Most of the problems come down to communication — or rather, the lack of it.
“I have never had such a horrible time trying to acquire rights than when a client wants something off Flickr, DeviantArt or Twitpics, or similar,” one designer told us. “I’ve had several instances where people on those sites were hiding behind aliases and either don’t check their comments, PMs or email, or they just don’t believe we are offering them money to use their photos or they may think we are scamming them somehow.”
Those delays and doubts are problems that are always possible when a supplier who regards their work primarily as something they do for fun meets a buyer with a budget and a deadline. Designers will often have a certain amount of time to find a number of suitable photographs, and if they don’t believe that they can close a deal quickly with a photographer they’ll quickly move on to a different source.
Shoot Amateur, Behave Professional
The solution though is relatively simple: act like a professional, at least as far as communication is concerned. Make yourself easy to find and respond promptly. Check your FlickrMail at least once a day, and if you do receive an image request, answer immediately so that the buyer isn’t left wondering whether he stands a chance of landing the image.

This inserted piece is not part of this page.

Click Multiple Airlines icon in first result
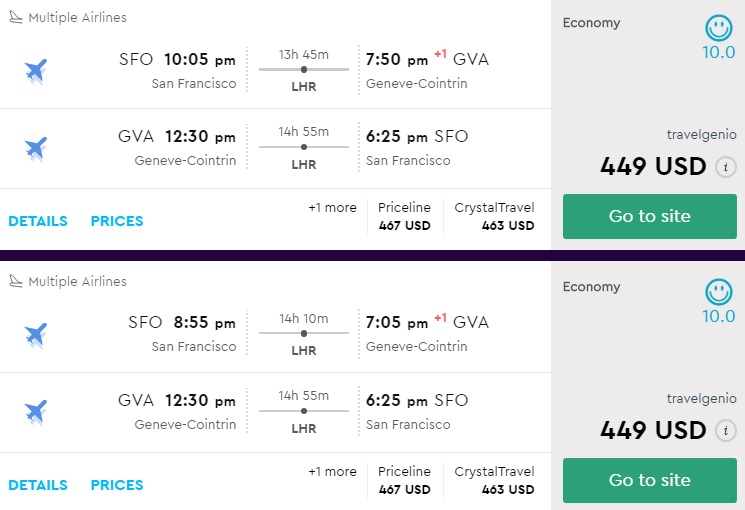tap(15, 18)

It’s also a good idea to provide an alternative contact method. Use the profile on the photo-sharing site not just to describe who you are and the kind of photography you want to shoot, but also to link to your portfolio site and supply an email address. Just showing that you’re easily available can increase buyers’ confidence in your ability to handle a sale, as well as providing them with a way to see more of your images.
The same is true though of images posted on websites. Flickr might be particularly well-known for the flakiness (as well as the creativity) of its members, but website owners can deliver some strange responses too. The same buyer who described the difficulty of buying images on photosharing sites reported that photographers who post images on their own sites tend to respond in one of three ways:
“a) They reply immediately; b) They don’t reply at all or not in a timely fashion: or c) the image and sometimes the entire site will vanish off the web. That last is especially frustrating, and sad, and a little bit funny all at the same time.”

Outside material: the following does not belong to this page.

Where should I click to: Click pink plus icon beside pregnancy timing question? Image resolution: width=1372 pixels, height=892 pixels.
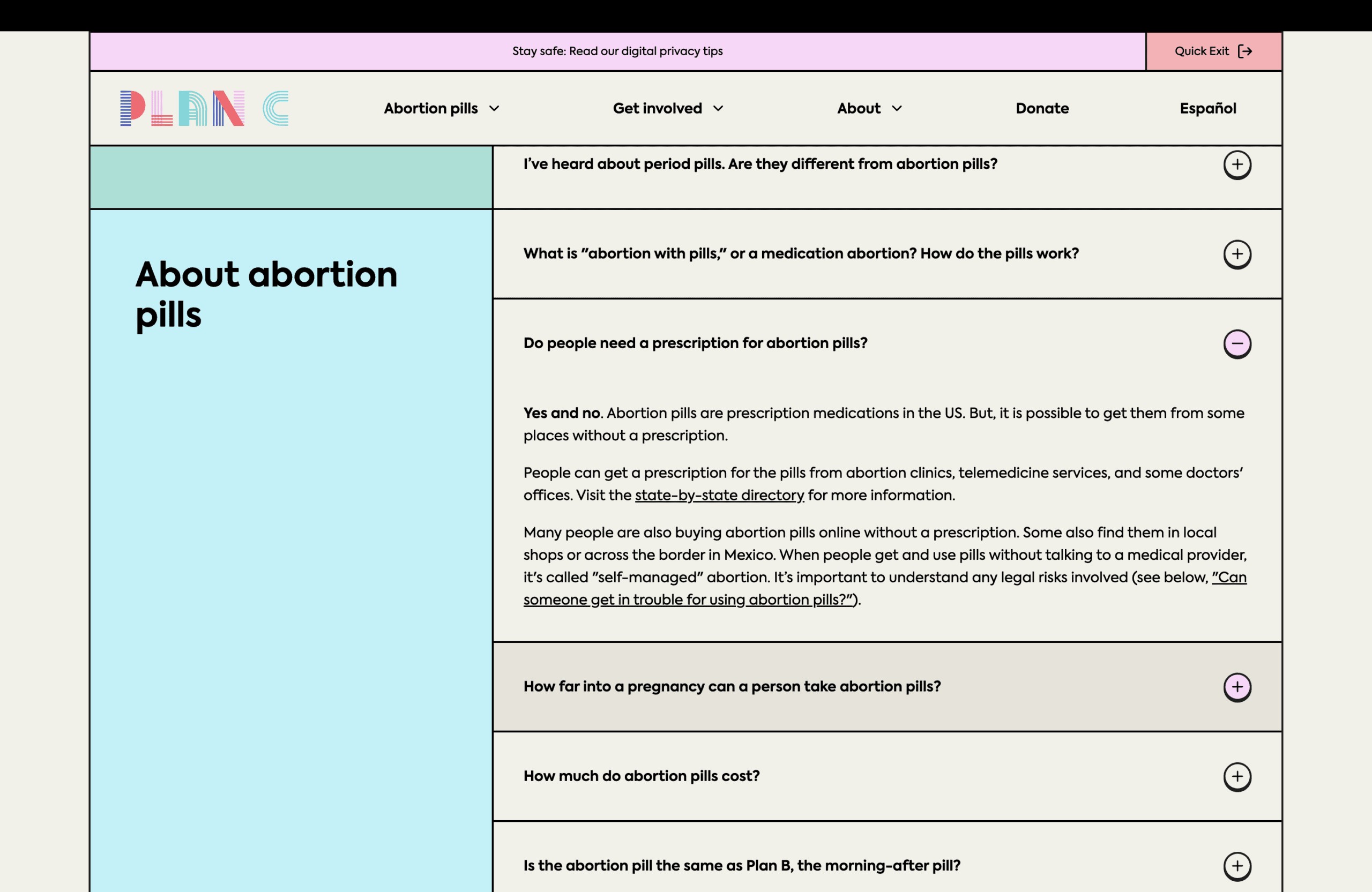coord(1237,687)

Even if the seller does respond promptly though, buyers are often faced with another problem: an amateur photographer might not have the answers to the questions they need to ask, especially when it comes to pricing. If the buyer deals with Getty, he knows exactly how much Getty is going to charge, and he understands that the company will be setting the market rate. Buyers might not need to see rates posted on your website or listed under each entry on Flickr, but they do expect the seller to have a realistic idea of the amount they need to charge.
Know the Market Rates
That isn’t easy. Rates for image usage very considerably, but the simplest solution is to look for images on similar topics on GettyImages’s Flickr Collection, or on other stock sites, and see how much they’d charge for a similar use. That is, after all, what the buyer will do if you charge an excessive amount.
A professional response to an image enquiry then won’t just be fast, it will also contain questions about how the image is going to be used, whether the buyer needs exclusivity (and if so, for how long), and the size of the image they’ll want to use. In short, you’ll need to ask the same questions that GettyImages asks before a buyer reaches the checkout.
And to keep the communication shorter, it’s also a good idea to supply information about the images you’re offering for sale. Buyers will want to know whether the image is digital or was originally shot on film (and if so, the film format) as well as the image sizes that are available. Enlarging small images to make them more attractive to buyers is a big no-no.
“I’ve seen attempts to make images larger by adding noise, blurs, motion effects and other crap that does not hide the fact that the image started small,” we were told. “And I’ve returned them for refund when I’ve gotten them in hand if they don’t work.
So good selling — the kind that attracts buyers to stock companies rather than independent individuals — is largely about fast communication and an awareness of market requirements. But it’s still mostly about great pictures, the kinds that are dynamic, focused, clear and usable. Combine those professional-quality images with a professional attitude to talking to buyers and there’s no reason that you have to hand over 70 percent of your sales revenues to a professional stock agency.